▶ [INSTRUCTION 1]: Reproduce the portion of the passage on US demonstration wars starting with "Since the Second" and going on through "cover US hegemony.".
▶ [INSTRUCTION 2]: Using the passage on US demonstration wars, explain in one to three sentences why the US found it necessary to make an example of former clients who stopped obeying orders.
▶ [INSTRUCTION 3]: In the passage on US demonstration wars, which country was the first to feel America's post-Soviet wrath?

Television news programs are suddenly a-flutter over accounts of the Bush administration’s negotiations with (and threats to) the Taliban about oil, long before September 11. It’s an indication of how insular the US media are that these reports were discussed two months ago in the European press. But the US attack on Afghanistan wasn’t exclusively — or even primarily — about oil. Of course oil is always in the background in US foreign policy, the control of world energy resources being a major instrument in US control of its principal economic rivals, the EU and East Asia. But the war in Afghanistan, like all of America’s wars for generations, is not in the first place about acquiring territory or resources: it’s about demonstrating to the world at large that — as the elder Bush said in his school-boy argot at the time of the Gulf War — “What we say goes!”

Since the Second World War, the US has launched a series of “demonstration wars,” insisting with murder and torture that no country in what used to be called the Third World was to be allowed to employ its resources independently, and not incorporate them into the world-wide American economic empire. That was the primary motive behind even the Vietnam War, which was only incidentally about southeast Asian resources. So long as the Soviet Union existed, this policy could be presented as “fighting communism,” but that increasingly transparent excuse disappeared entirely with the fall of the Soviet Union a decade ago — and, remarkably enough, the disappearance of the Evil Empire affected US “defense” spending not a whit — because of course it was never the real issue. The USSR was a bete noir, useful to cover US hegemony.

And America’s demonstration wars didn’t cease with the Soviet Union. In fact, it can be argued that without the partially restraining influence of the other “superpower” (whose economy barely approached half the size of that of the US), they increased. First to feel America’s post-Soviet wrath was Panama, where Bush I sent bombers to kill perhaps thousands of people in what could no longer be called an anti-communist crusade — so it was called “Operation Just Cause.” (Some at the time suggested that meant, “Just ‘Cause We Want To.”) The ostensible reason was the apprehension of a former CIA operative, now Panama’s military ruler. Like a Mafia godfather, the US finds itself often attempting to whack former clients — Noriega, Saddam Hussein, indeed the entire Al-Qaeda network. All of these and others had been beneficiaries of the largesse of a remarkably inept CIA, and then had chosen to stop obeying orders. It was therefore necessary to make an example of them, so that other clients wouldn’t get the wrong idea, the idea that they can act independently. Hence another demonstration war is required.

▶ [SOURCE DATA]:
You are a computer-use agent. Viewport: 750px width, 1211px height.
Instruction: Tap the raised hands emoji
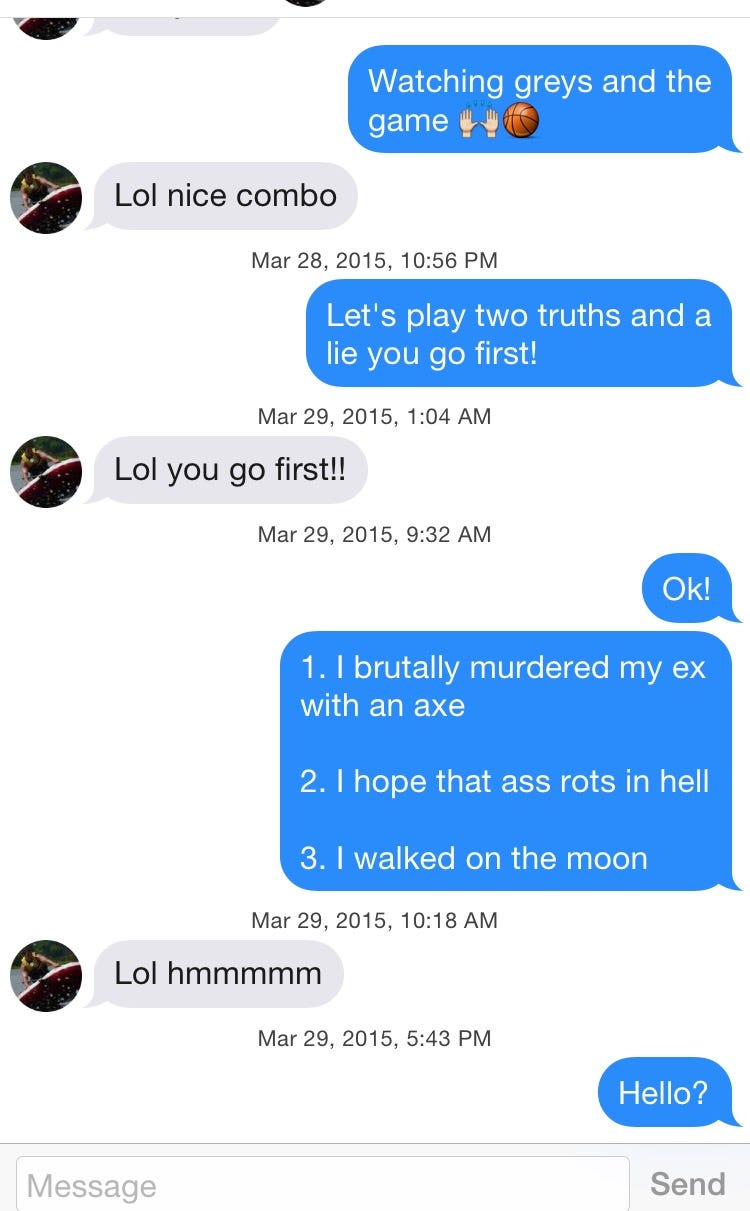click(x=477, y=121)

▶ [COMPLETE OUTPUT 1]:
Since the Second World War, the US has launched a series of “demonstration wars,” insisting with murder and torture that no country in what used to be called the Third World was to be allowed to employ its resources independently, and not incorporate them into the world-wide American economic empire. That was the primary motive behind even the Vietnam War, which was only incidentally about southeast Asian resources. So long as the Soviet Union existed, this policy could be presented as “fighting communism,” but that increasingly transparent excuse disappeared entirely with the fall of the Soviet Union a decade ago — and, remarkably enough, the disappearance of the Evil Empire affected US “defense” spending not a whit — because of course it was never the real issue. The USSR was a bete noir, useful to cover US hegemony.

▶ [COMPLETE OUTPUT 2]: Making an example of them was meant to keep other clients from getting the idea that they could act independently. For that reason, another demonstration war was required.

▶ [COMPLETE OUTPUT 3]: Panama.